— Exercise materials —
BEGIN

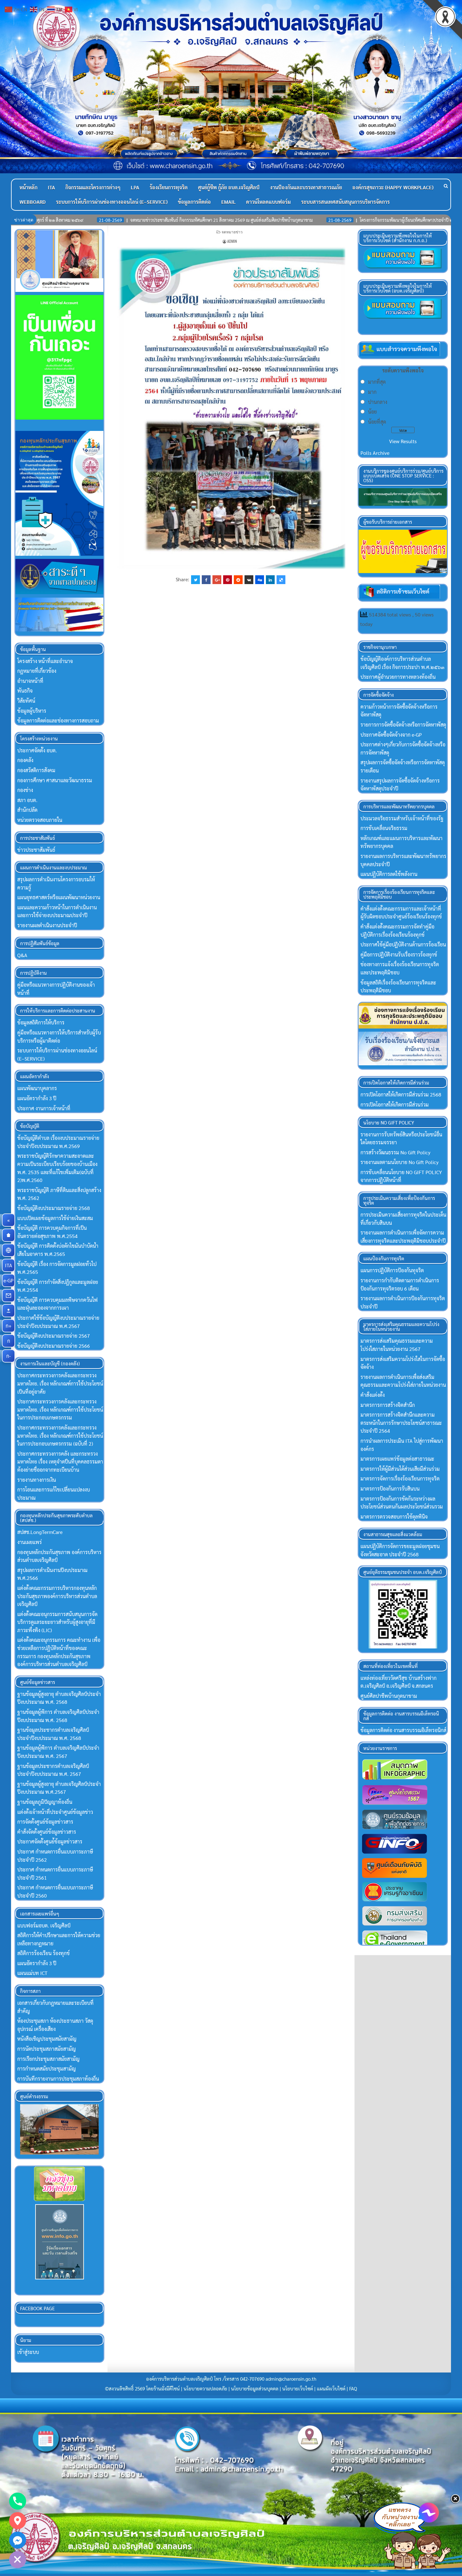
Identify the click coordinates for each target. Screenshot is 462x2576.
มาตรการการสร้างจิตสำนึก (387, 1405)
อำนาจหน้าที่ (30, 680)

END
BEGIN

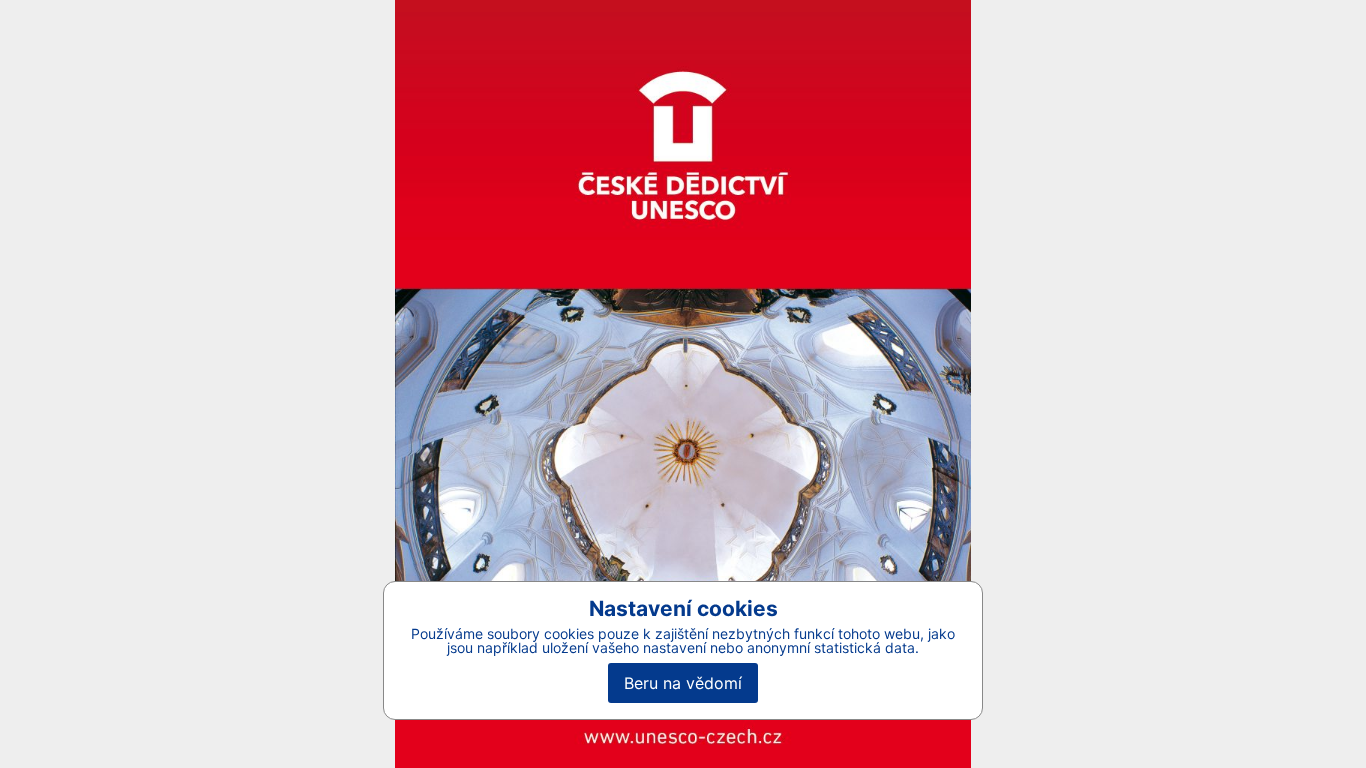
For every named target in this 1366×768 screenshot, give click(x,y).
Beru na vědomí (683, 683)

END

— About this exercise —
Only one stretch of the entries above is wanted: the lines from the one containing "Identify the click" through the one containing "อำนาจหน้าที่ (30, 680)". Please reproduce it exactly.

— Response to the task —
Identify the click coordinates for each target. Screenshot is 462x2576.
มาตรการการสร้างจิตสำนึก (387, 1405)
อำนาจหน้าที่ (30, 680)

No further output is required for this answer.